Credit Card Gridlock

By Ryan Healy | November 29, 2007

Is it always good to “snowball” your debt? To pay minimums on all your cards but one, to which you apply all your excess funds?

In most cases, “snowballing” your debt is a good idea. But in some cases it is not. Let me explain.

If all of your credit accounts are carrying a balance, you are in a vulnerable position. Chances are, your creditors will take advantage of your poor financial situation and jack up your interest rates to absurd levels. But you will be in no position to negotiate lower interest rates.

Without being able to negotiate lower interest rates, you may face higher monthly minimum payments. And you may find yourself falling more behind every month.

In a case like this, I feel it’s better to pay down each line of credit with a payment higher than the minimum due. This is because your credit score is based partially on your debt to credit ratio. In other words, how much debt you are carrying based on how much credit you have available.

This is done on a global basis and a card-by-card basis. For instance, if you have one particular card that has a $15,000 limit and a balance of $14,200, that is going to negatively impact your credit score. And the lower your score is, the less leverage you have.

By reducing your balances across the board, especially those balances that are near the limit, you will probably improve your credit score. This can lead to zero interest offers and reduced interest rates, should you ask for them.

Requirements:
1. In the post on credit card gridlock, why does the writer recommend paying more than the minimum on each card when every account carries a balance? Answer in one to three sentences.
2. Answer these questions about the post on credit card gridlock:
(a) On what date was the post published?
(b) What limit and balance does the writer use as an example of a card that hurts a credit score?
(c) According to the final paragraph, what can an improved credit score lead to?
3. Carry the post on credit card gridlock forward from its last sentence.

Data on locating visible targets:
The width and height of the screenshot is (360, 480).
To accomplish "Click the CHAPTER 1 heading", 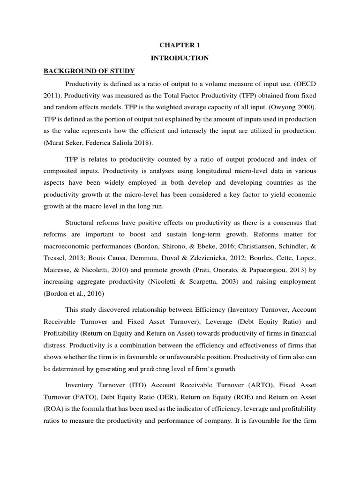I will [180, 45].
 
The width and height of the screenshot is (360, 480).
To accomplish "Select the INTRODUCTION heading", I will [180, 58].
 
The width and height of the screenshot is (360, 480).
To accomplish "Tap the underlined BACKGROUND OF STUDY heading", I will [89, 71].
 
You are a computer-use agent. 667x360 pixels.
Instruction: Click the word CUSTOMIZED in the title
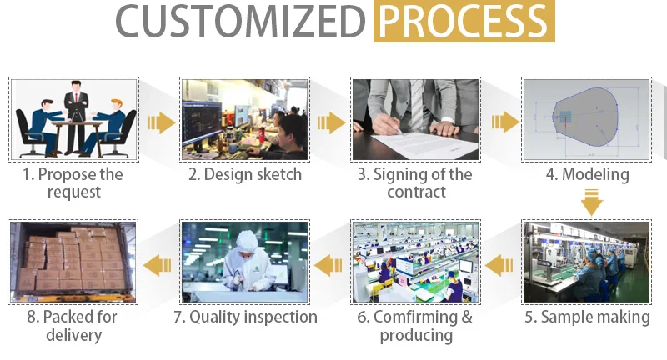click(x=240, y=21)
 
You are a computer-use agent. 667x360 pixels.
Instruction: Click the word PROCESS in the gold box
click(x=464, y=21)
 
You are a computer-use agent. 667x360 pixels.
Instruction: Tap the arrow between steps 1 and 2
click(x=161, y=122)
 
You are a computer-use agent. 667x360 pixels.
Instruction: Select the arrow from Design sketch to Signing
click(x=332, y=122)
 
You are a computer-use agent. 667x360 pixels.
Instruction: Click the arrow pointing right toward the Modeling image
click(x=505, y=122)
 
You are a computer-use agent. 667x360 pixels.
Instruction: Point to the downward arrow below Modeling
click(x=592, y=202)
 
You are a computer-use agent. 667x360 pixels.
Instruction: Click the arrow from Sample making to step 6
click(x=499, y=265)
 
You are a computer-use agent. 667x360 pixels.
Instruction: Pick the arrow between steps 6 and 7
click(x=328, y=265)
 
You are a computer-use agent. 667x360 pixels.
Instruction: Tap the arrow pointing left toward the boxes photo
click(x=158, y=265)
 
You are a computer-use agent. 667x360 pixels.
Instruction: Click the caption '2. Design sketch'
click(x=245, y=174)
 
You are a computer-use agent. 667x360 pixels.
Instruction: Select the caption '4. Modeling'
click(x=588, y=174)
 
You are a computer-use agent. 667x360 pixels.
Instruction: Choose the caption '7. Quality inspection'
click(x=245, y=317)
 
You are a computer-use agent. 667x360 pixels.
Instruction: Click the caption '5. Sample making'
click(x=587, y=317)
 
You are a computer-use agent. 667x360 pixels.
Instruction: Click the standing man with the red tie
click(x=76, y=116)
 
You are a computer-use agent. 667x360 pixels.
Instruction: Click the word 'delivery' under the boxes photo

Answers below:
1. Your credit score depends partly on your debt to credit ratio, which is measured both overall and card by card, so a card near its limit hurts your score. Lowering every balance, especially those near the limit, will probably raise your score. A higher score gives you leverage to get zero interest offers and reduced interest rates.

2.
(a) November 29, 2007.
(b) A $15,000 limit with a balance of $14,200.
(c) Zero interest offers and reduced interest rates, should you ask for them.

3.
I personally dislike being in a situation of “credit card gridlock”–where your creditors have you by the nose and can do just about anything they want. I prefer to have some negotiating room. This is one reason why “snowballing” your payments may not be the best way to start reducing debt.

Perhaps you will want to improve your credit score during the first few months, then move to a plan that involves “snowballing” your payments later, after your credit score has recovered.

Popularity: 2% [?]

Want more quality articles about debt reduction and living debt-free? Then make sure you join my email list or subscribe to my RSS feed!

Topics: Credit Cards, Debt |

2 Responses to “Credit Card Gridlock”


  1. Amanda Says:
    November 30th, 2007 at 11:44 am

    You are right on here, Ryan. I was getting NOWHERE with my accounts when I had several accounts open. Sometimes it really does pay to get rid of the smaller ones or to reduce those that are very close to the limit. Debt consolidation isn’t for everyone, but it really helped me get out from that trap.

    It feels great to have some bargaining power with the creditors plus reducing interest rates will save you time and money in the long run.

  2. Ryan Healy Says:
    November 30th, 2007 at 5:06 pm

    Thanks for sharing, Amanda. I’ve also found that having at least one line of credit with a zero balance to be helpful. Usually, they’ll make you low-interest offers to get your business back.

    In the end, you’re just shuffling money around, but it gives you the negotiating leverage you need.

Comments

« Why I Write the Things I Do | Home | A Tale of Two Men »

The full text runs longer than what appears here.